Directions
Your answer should repeat every line of the records below in which the word "Home" appears.
----- Supplied entries -----
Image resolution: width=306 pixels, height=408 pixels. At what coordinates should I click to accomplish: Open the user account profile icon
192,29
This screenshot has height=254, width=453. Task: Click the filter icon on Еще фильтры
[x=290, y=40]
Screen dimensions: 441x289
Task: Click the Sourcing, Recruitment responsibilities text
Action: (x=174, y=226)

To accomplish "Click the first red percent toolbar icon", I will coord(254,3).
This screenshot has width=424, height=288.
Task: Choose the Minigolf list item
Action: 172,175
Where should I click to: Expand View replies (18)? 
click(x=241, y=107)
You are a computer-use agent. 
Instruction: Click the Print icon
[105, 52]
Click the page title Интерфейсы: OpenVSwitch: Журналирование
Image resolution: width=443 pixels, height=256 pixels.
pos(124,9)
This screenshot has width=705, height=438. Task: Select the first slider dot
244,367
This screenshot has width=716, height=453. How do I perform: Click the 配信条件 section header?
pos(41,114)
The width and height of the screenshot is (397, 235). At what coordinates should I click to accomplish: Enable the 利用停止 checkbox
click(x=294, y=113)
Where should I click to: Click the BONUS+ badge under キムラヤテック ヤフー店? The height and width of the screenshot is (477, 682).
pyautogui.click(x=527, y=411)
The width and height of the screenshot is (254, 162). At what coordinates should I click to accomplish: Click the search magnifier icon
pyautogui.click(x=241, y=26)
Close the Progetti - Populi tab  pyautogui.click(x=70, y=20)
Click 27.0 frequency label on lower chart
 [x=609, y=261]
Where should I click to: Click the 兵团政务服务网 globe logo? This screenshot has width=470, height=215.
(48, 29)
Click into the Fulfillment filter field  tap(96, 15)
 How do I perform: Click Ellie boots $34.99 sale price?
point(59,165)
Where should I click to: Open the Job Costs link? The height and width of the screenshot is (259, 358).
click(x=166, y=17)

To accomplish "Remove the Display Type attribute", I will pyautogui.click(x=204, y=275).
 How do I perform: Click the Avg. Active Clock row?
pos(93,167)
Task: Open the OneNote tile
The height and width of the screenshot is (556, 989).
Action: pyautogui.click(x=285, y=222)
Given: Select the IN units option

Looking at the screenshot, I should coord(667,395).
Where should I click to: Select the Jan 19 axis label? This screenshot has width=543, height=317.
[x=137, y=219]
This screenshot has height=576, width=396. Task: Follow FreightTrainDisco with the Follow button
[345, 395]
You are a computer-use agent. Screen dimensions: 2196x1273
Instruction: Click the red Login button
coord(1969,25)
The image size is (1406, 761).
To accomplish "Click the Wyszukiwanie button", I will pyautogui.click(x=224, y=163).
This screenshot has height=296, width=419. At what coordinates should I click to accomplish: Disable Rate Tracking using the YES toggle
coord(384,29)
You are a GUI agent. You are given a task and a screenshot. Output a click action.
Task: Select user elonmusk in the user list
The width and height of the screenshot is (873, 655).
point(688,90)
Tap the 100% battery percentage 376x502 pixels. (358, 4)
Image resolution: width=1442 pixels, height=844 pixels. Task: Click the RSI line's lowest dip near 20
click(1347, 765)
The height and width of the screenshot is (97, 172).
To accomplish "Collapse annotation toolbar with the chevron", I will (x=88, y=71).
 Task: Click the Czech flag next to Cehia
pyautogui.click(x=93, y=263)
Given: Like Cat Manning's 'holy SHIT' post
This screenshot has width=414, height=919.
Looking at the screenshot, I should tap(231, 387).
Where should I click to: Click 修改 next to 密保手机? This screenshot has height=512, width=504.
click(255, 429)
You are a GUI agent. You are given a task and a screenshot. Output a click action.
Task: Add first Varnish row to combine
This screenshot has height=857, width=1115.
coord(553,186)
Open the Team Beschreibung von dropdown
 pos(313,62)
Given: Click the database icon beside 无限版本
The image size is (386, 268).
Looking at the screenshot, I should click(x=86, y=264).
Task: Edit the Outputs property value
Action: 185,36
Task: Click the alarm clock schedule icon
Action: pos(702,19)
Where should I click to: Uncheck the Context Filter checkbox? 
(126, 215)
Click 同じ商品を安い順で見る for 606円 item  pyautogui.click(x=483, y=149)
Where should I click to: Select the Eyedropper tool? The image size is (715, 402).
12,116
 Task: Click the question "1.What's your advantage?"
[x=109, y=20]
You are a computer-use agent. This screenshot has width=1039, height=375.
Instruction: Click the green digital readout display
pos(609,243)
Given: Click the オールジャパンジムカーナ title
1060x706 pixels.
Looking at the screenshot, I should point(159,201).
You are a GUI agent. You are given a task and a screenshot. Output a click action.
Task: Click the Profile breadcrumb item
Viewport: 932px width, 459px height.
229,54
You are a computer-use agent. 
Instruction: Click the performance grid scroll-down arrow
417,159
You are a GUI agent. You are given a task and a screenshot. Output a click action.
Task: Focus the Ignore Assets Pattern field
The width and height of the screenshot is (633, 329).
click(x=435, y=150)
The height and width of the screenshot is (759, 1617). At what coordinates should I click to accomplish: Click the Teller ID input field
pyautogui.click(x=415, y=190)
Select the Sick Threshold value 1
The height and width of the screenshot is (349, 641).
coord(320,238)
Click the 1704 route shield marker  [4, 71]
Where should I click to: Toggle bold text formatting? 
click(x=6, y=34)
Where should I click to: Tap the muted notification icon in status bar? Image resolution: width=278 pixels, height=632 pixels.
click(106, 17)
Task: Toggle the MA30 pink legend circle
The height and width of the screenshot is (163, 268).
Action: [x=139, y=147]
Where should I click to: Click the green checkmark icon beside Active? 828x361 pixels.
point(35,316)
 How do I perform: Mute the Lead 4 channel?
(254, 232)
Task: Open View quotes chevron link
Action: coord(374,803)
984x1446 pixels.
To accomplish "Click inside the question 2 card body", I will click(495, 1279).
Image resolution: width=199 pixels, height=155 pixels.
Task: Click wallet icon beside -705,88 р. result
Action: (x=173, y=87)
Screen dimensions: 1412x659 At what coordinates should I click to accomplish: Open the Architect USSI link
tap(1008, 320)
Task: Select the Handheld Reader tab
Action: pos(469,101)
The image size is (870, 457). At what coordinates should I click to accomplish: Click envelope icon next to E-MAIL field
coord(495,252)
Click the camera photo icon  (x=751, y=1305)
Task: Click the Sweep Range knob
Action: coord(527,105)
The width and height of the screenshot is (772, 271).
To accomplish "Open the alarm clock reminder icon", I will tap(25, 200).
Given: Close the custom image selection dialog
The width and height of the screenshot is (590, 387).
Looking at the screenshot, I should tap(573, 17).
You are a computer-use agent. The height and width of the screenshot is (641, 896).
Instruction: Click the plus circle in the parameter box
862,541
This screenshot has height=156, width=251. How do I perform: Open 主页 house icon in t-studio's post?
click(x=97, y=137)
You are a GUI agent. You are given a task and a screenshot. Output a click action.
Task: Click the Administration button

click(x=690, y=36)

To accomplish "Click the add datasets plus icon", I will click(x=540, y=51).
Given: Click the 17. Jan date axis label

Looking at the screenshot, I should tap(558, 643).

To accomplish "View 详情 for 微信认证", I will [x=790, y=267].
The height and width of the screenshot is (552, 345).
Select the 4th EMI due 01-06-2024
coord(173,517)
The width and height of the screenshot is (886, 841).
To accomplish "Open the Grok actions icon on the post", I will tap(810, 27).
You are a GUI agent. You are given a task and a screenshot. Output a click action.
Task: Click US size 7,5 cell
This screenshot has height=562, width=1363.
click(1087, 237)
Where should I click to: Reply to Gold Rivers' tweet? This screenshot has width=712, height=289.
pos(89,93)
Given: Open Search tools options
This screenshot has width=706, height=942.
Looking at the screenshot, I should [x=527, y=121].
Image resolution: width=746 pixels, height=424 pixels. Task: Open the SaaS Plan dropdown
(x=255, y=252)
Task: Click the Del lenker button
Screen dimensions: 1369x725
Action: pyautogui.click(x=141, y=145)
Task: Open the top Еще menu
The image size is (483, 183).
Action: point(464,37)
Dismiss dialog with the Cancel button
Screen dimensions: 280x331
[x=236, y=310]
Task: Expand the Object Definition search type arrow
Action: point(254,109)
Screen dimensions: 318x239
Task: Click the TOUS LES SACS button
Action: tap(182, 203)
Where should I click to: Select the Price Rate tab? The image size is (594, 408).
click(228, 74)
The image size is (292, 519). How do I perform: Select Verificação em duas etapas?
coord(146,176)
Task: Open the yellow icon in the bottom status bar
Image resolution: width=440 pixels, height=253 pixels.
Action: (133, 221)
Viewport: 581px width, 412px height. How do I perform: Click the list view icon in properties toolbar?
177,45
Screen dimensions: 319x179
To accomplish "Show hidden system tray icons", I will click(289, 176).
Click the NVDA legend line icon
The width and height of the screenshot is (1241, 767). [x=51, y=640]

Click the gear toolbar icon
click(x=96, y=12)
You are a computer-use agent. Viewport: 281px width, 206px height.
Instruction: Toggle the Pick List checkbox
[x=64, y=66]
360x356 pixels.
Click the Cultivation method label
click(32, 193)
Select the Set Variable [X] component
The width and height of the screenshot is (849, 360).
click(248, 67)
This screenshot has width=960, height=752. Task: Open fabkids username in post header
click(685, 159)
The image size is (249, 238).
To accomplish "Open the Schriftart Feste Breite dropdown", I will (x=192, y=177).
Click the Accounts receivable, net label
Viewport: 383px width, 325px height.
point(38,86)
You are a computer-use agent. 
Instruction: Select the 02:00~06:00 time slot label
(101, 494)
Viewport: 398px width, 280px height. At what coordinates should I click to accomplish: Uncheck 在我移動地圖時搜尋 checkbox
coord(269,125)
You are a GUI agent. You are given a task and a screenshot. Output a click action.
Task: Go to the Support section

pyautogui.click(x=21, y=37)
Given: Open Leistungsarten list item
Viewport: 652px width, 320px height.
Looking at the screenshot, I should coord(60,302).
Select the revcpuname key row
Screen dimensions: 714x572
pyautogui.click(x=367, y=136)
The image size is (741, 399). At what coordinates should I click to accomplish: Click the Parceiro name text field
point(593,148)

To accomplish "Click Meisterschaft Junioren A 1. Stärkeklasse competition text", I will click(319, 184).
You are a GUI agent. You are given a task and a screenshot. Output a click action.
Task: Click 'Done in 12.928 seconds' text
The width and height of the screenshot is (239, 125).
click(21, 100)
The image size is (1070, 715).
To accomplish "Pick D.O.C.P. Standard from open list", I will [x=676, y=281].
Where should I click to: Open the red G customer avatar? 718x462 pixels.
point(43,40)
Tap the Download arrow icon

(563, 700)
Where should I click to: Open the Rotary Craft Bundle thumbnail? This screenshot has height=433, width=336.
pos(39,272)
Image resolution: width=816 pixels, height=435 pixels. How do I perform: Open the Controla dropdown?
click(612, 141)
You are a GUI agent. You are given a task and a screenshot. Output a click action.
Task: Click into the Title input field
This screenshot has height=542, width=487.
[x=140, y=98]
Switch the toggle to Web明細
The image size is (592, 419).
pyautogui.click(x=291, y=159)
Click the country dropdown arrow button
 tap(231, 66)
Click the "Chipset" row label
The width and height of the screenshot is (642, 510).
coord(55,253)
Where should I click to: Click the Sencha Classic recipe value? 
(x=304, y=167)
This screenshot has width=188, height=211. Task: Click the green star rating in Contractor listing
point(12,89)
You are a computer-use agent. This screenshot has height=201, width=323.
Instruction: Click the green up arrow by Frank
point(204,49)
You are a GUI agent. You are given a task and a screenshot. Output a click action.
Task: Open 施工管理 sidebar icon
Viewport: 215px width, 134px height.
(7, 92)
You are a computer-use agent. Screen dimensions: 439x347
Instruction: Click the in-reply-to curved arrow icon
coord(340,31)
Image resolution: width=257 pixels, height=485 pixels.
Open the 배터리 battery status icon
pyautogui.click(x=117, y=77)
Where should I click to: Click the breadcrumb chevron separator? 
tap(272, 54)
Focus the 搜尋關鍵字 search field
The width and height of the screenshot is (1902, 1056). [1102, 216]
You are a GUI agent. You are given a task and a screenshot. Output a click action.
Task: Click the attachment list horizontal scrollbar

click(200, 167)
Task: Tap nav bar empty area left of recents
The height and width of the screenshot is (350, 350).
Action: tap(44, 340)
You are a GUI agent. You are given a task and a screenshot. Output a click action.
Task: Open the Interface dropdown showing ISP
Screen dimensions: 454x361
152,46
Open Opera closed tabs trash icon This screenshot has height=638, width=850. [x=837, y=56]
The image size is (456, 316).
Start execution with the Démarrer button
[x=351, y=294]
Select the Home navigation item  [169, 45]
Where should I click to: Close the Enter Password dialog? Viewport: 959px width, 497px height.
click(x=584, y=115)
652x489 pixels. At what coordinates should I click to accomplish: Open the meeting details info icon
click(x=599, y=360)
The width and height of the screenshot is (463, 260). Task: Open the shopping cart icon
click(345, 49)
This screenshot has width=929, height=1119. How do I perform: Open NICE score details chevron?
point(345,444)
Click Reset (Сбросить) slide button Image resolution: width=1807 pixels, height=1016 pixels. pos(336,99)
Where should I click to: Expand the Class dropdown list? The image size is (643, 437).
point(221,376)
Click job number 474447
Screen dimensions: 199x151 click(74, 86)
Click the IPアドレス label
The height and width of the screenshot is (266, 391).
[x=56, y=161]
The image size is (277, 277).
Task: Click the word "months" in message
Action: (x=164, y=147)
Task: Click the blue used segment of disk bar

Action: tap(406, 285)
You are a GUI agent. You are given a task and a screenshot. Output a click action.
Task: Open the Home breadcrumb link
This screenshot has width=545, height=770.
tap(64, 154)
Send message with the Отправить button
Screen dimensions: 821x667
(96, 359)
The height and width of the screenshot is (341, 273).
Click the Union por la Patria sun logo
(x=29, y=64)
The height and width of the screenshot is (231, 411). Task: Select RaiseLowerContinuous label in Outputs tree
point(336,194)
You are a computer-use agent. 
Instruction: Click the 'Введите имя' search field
-----
Expected output
Select the Home navigation item  [169, 45]
Task: Open the Home breadcrumb link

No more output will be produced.